**Record excerpts**

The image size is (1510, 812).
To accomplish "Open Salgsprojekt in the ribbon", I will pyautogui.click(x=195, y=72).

--

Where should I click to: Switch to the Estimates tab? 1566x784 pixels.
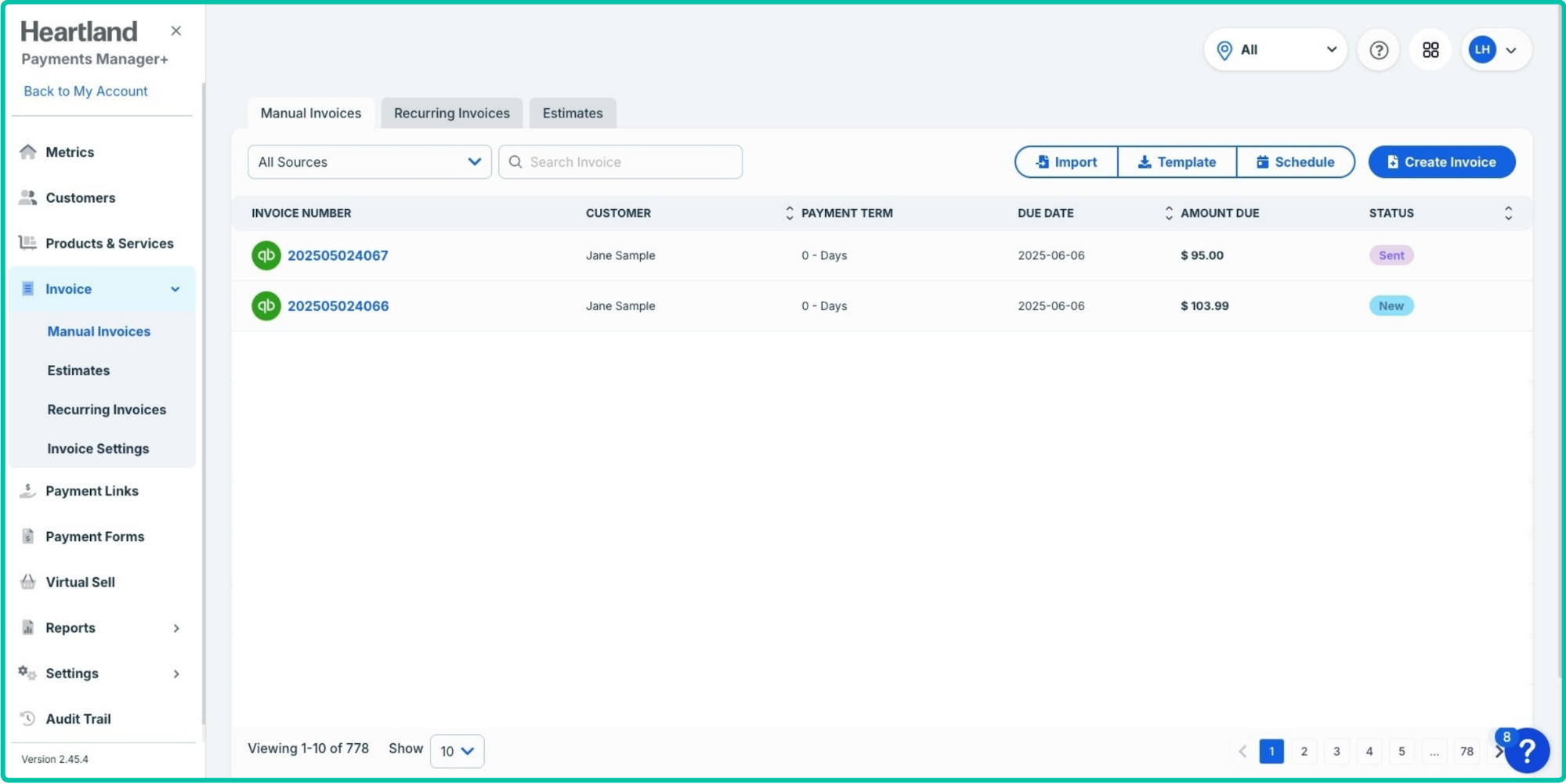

==

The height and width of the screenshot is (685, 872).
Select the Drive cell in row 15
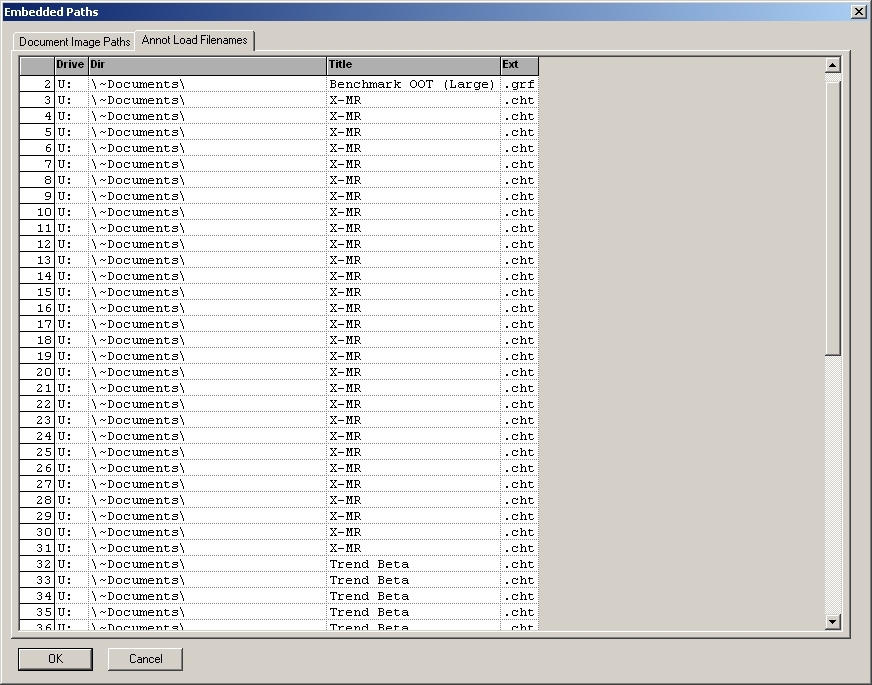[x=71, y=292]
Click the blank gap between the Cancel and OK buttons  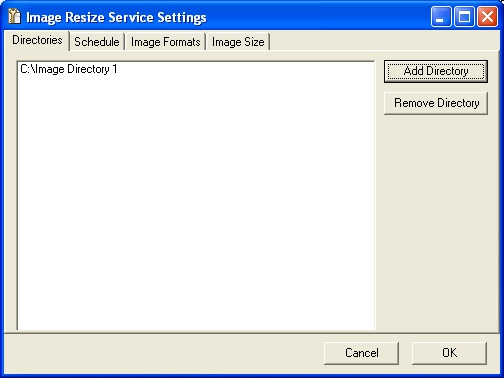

**Exercise directions**
The data above holds the lines to copy: start at the one with "The height and", stop at the one with "Click the blank", include both, copy them exactly without pictures, and copy nothing else.

**Problem solution**
The height and width of the screenshot is (685, 872).
Select the Drive cell in row 15
[x=71, y=292]
Click the blank gap between the Cancel and OK buttons  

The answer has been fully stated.